I support PR because it can break the power of gerrymandering. But even if it were just to get the minority in the conversation it would be useful, to break the power of parties of eternal incumbency. Yes, there are incumbent parties in the US, & single-party districts, even single-party states. And great numbers of Americans have no political power, & go from cradle to grave in a relationship with their governments of total alienation & even fear.

It’s entirely possible within our constitutional traditions to change the Senate to an STV system, which is proportional without being party-list. The Aussies call it the best & fairest system in the world; they’re right.

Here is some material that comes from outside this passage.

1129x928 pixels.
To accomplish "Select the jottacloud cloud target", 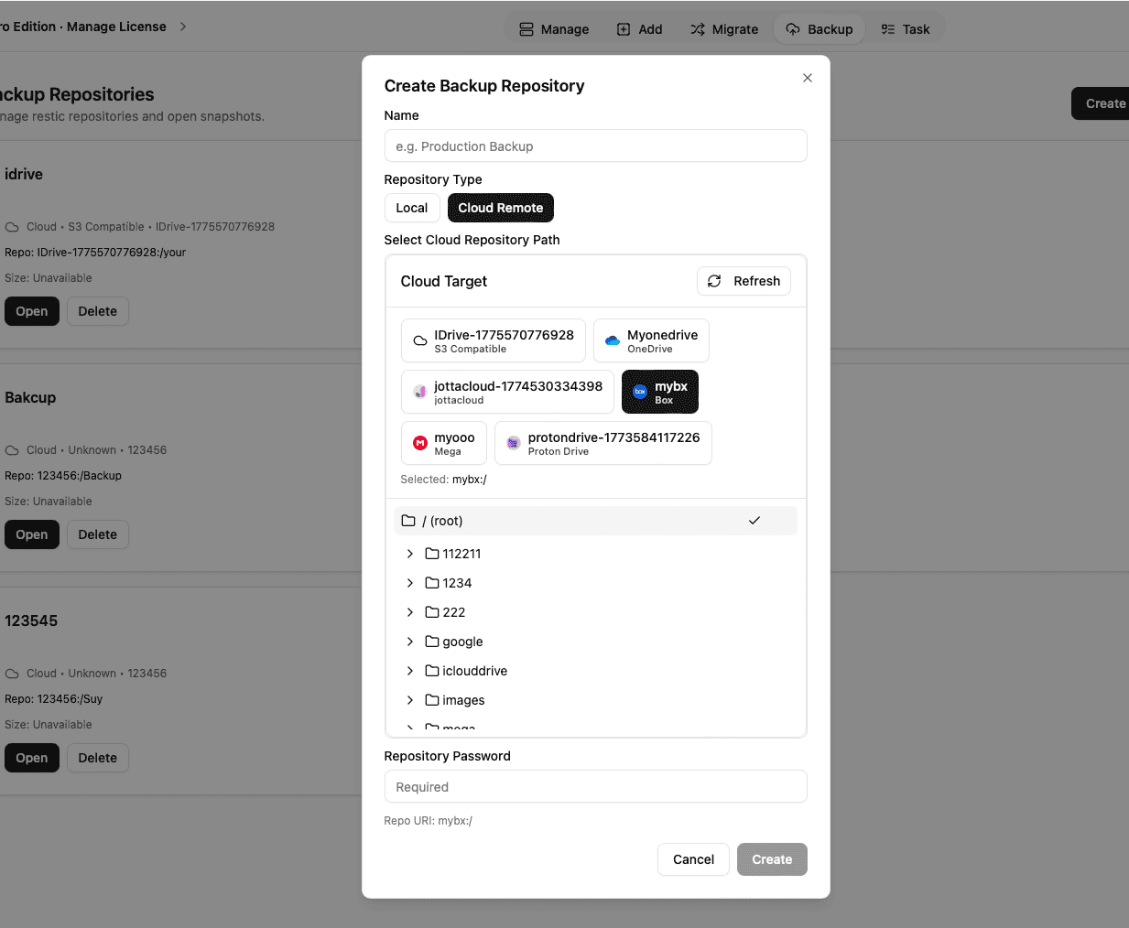I will [x=506, y=391].
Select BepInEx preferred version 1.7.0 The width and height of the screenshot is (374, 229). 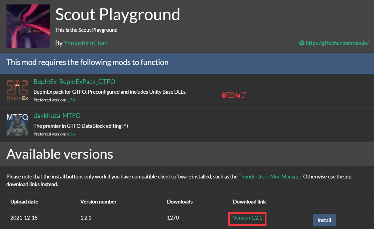(71, 100)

This would be valid if most voters were savvy negotiators, & blocs of voters could be moved from party to party. But grand coalitions are sticky, & most voters want a simpler political identity. The working-class religious voters in my state are so successfully brainwashed against the Democrats that they will only ever vote for economic right-wing parties if at all. I myself voted for no-hoper Green candidates after I became disillusioned with the GOP but before I could bring myself to identify for the “evil” Democrats. Considering how many people take “Democrat” as a native identity, I assume it goes the other way as well.

Exactly.

You’re still thinking in binary terms. And in fact a PR system is the opposite of gerrymandering, & the opposite of knowing you’re throwing away your vote. You have it exactly backwards. If you understood the actual process, you might embrace PR.

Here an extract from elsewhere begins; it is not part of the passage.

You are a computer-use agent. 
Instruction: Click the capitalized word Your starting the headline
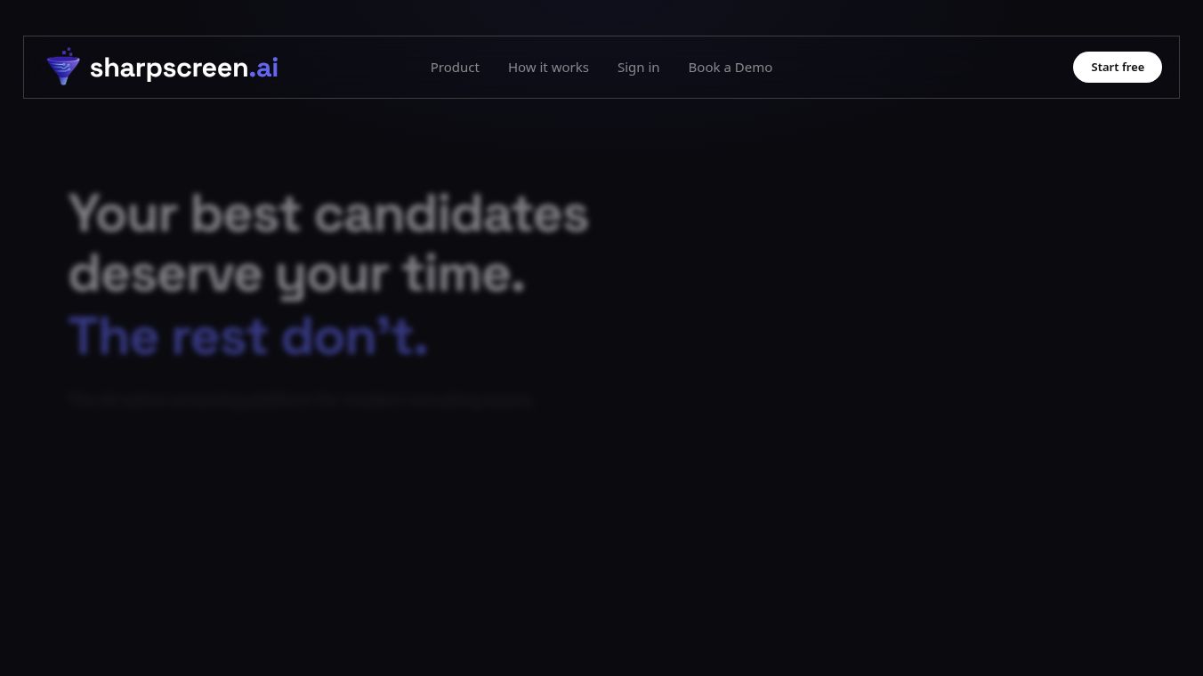pos(123,214)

I worry about this too. But an end to gerrymandering still appeals to me.

PR isn’t going to put Libertarians in the majority. It’s proportional. In fact, I suppose an ideological libertarian would prefer FPTP because they could take control of a right-wing coalition disguised as a monolithic majoritarian party & wield more power. As in fact the anti-tax fanatics have done with the GOP. I want PR to protect the mainstream from you. To shine the light of day on the coalitions & backroom deals & give us a chance to choose or reject you for what you are. Binary politics doesn’t do that well.

No. We** really** don’t. We have coalitions, sure, but not proportionality.

To the OP. The real reason is ignorance. Most people don’t even know PR exists; most that had even heard of it don’t know how it works.

Pretty much this. Each system has its good and not so good points. So far no system seems to standout out as clearly superior to anything else. Mainly they are just different and “better” also needs to account for the unique mindset of the people it serves such that what is great for Germans may not work so well for Americans.

I guess the only system I have ever seen that I like is summed up as follows:

Ok, so not a system exactly and one I have utterly failed to figure how to implement in reality but nevertheless the one right idea on all this I have ever seen. :wink:

Do Germans see a natural link between opposition to abortion, opposition to socialized medicine, & support of a large military-industrial complex? Because in the USA, with its sticky permanent coalitions, those are treated as all of a piece. I consider that illogical.